A pro-industry group in Texas that opposes the idea of forced cuts praised the lack of a vote Tuesday.
“We applaud the commissioners for maintaining regulatory certainty, which is essential to economic recovery, and encourage them to focus on recovery not on creating a cartel,” Todd Staples, head of the Texas Oil and Gas Association, said in a statement.
After the meeting, the Texas chapter of the environmental group Sierra Club urged regulators to crack down on companies that have high rates of burning off excess natural gas into the air.
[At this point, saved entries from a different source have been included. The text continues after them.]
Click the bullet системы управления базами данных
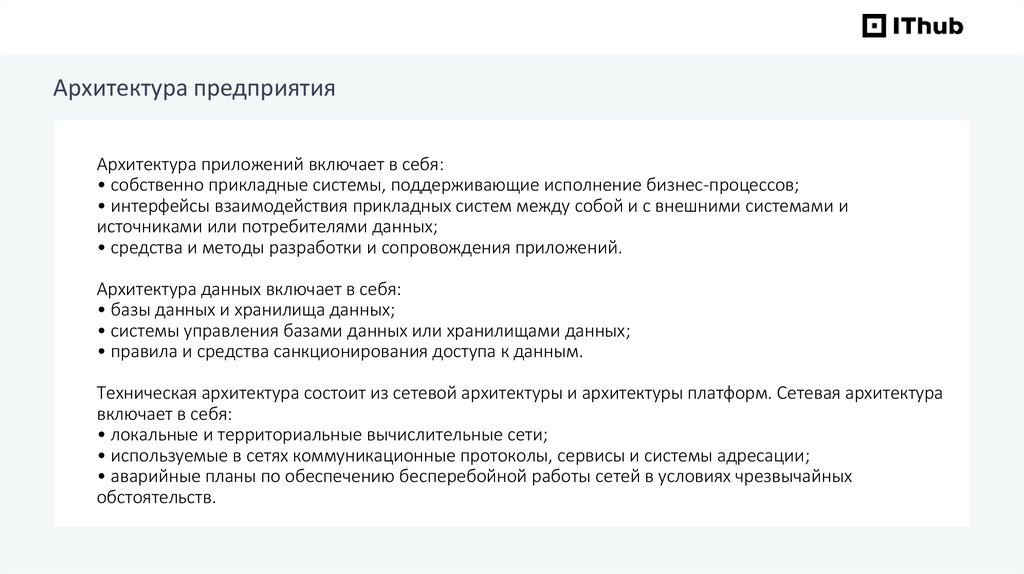pyautogui.click(x=364, y=331)
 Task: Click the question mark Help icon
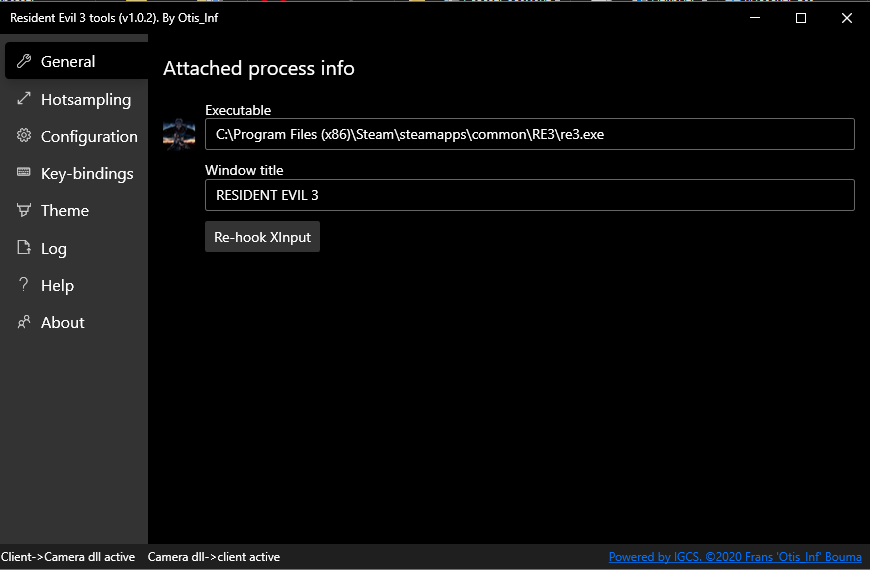pyautogui.click(x=24, y=285)
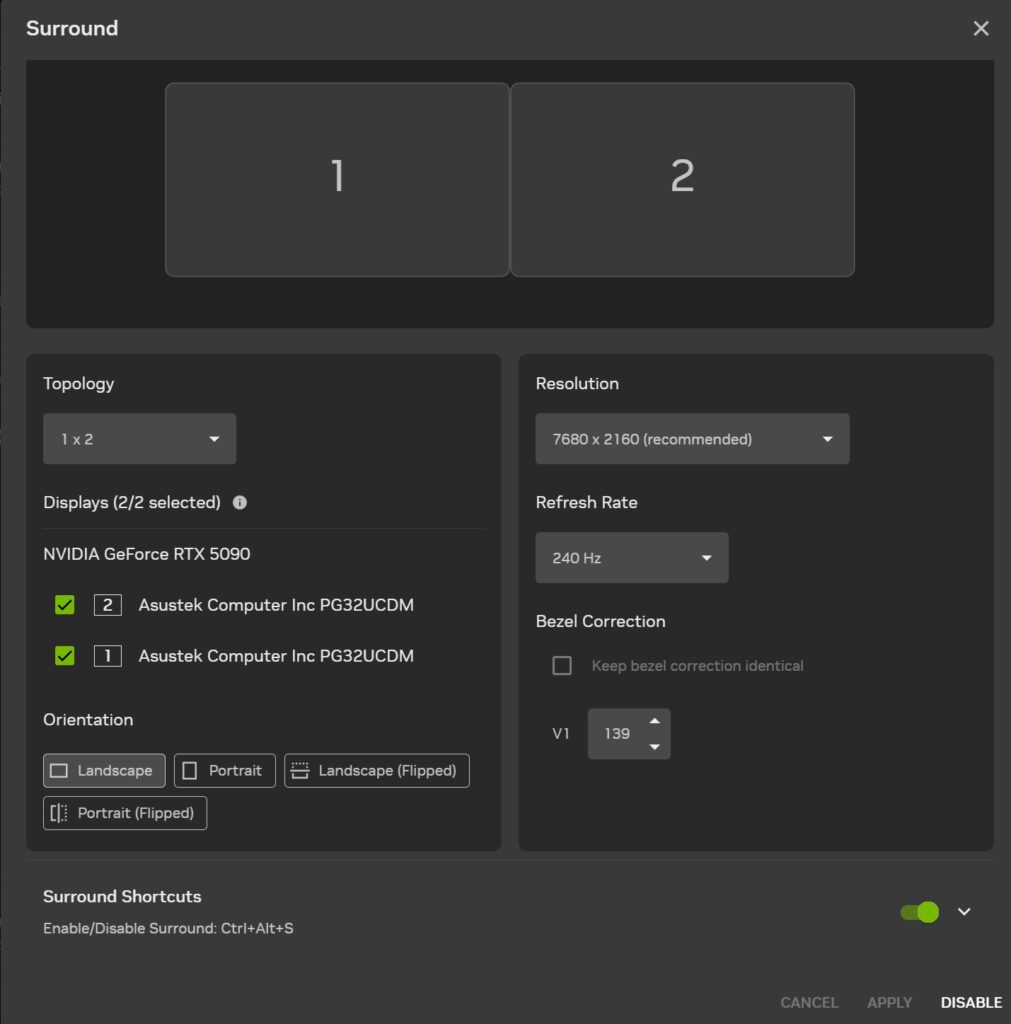Close the Surround dialog with the X
This screenshot has width=1011, height=1024.
tap(981, 28)
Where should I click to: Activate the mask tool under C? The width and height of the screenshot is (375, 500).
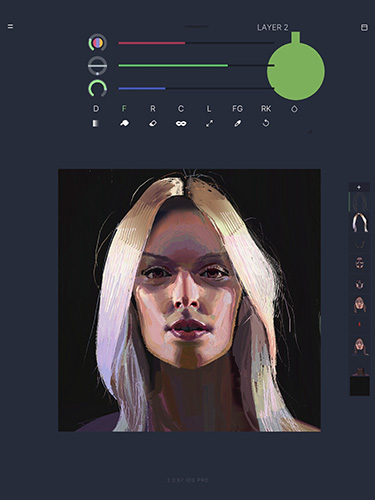[x=181, y=124]
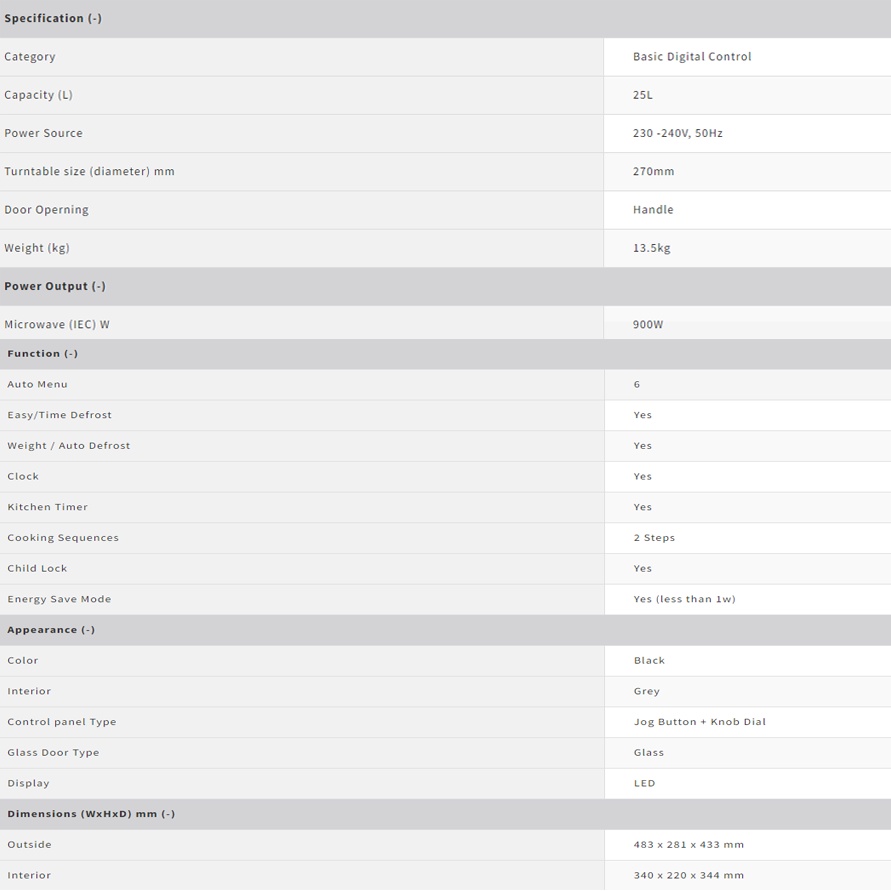Click the 230 -240V, 50Hz value

tap(677, 133)
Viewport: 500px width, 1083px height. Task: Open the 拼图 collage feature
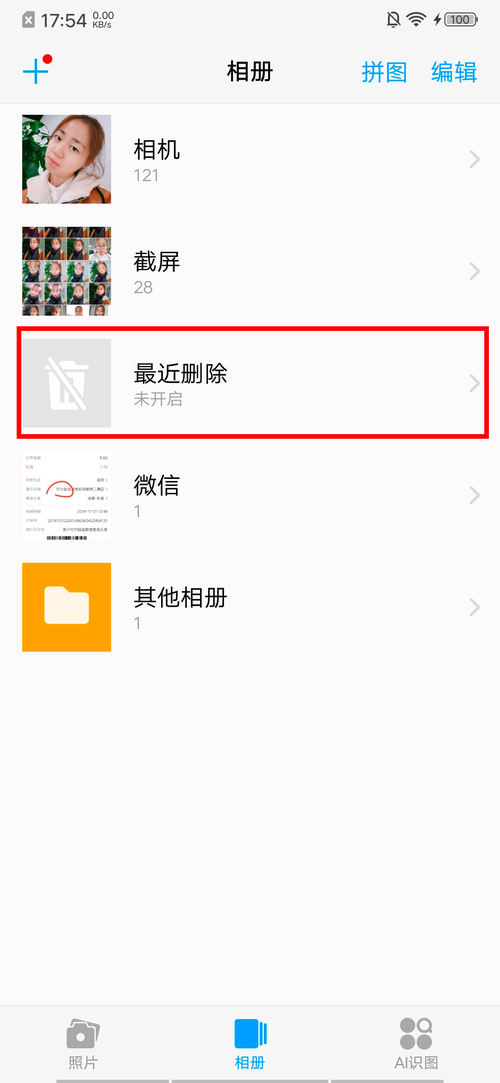click(x=385, y=72)
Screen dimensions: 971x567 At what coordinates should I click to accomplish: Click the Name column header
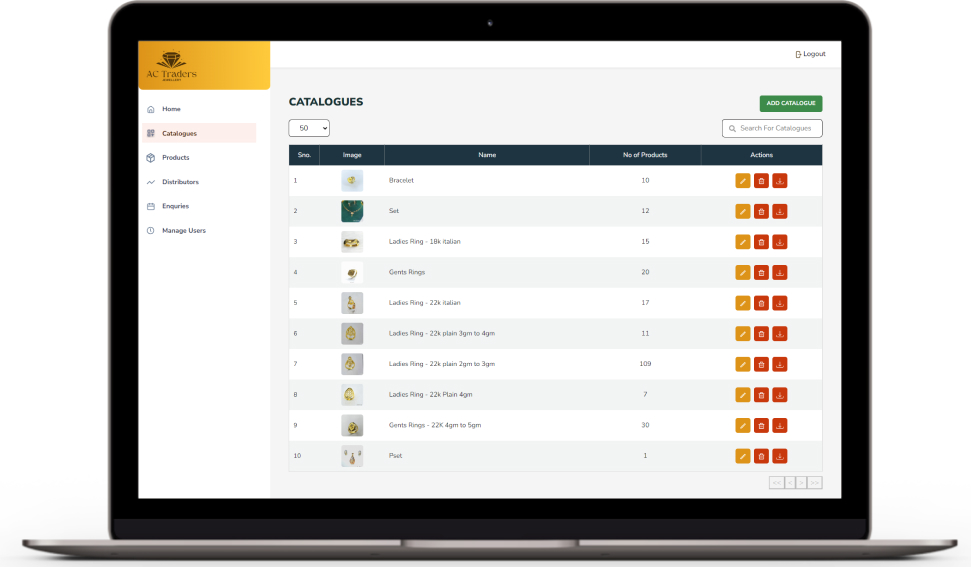click(487, 155)
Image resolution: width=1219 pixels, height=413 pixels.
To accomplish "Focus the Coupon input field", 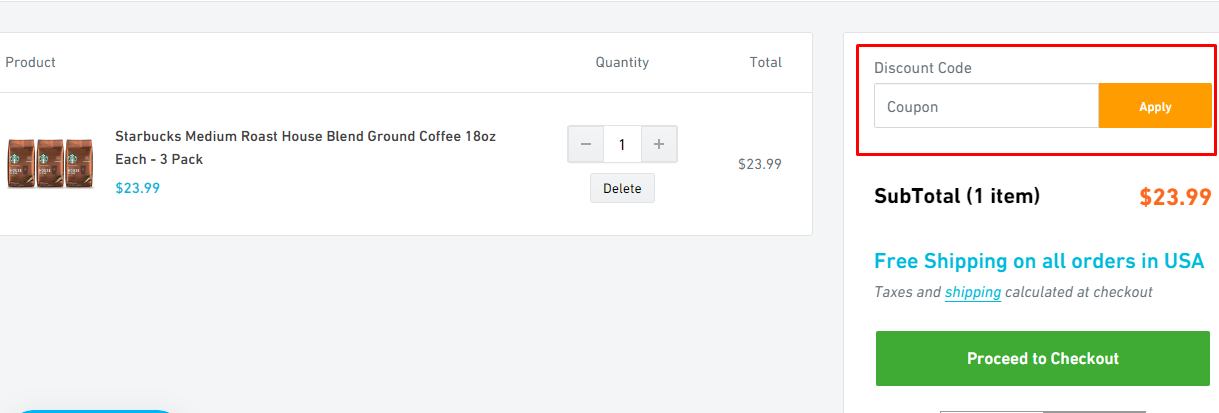I will click(x=986, y=106).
The group described that approach as a quick way to also reduce oil production, as the excess gas often comes up as a byproduct from oil wells.
“The commission must use the ‘waste-not’ approach, and require companies to either capture well gas or simply stop producing,” the group’s interim director Cyrus Reed said in a statement.
Tuesday’s meeting came as President Donald Trump announced he would move to help the ailing oil sector, though details were scarce.
“I have instructed the Secretary of Energy and Secretary of the Treasury to formulate a plan which will make funds available so that these very important companies and jobs will be secured long into the future!” Trump said on Twitter.
Analysts say the freefall in oil prices could continue as economies remained shuttered from the pandemic and planned production cuts from other oil producing nations fail to keep pace with the massive drop in demand.
“We believe the market will be under continued downwards pressure for the coming weeks as well, as supply shut-ins have not yet occurred to a sufficient extent to balance supply with the low demand,” the Oslo-based firm Rystad Energy said in a research note Tuesday morning.
The firm said it expects the so-called “OPEC plus” alliance of oil producing nations will fail to live up to its promise of cutting almost 10 million barrels per day in May, due to some nations not fully complying with the agreement.
Beyond that, the firm said, global oil production needs to fall an additional 6 to 7 million barrels per day to help balance an expected demand loss of 20 million barrels per day from the pandemic.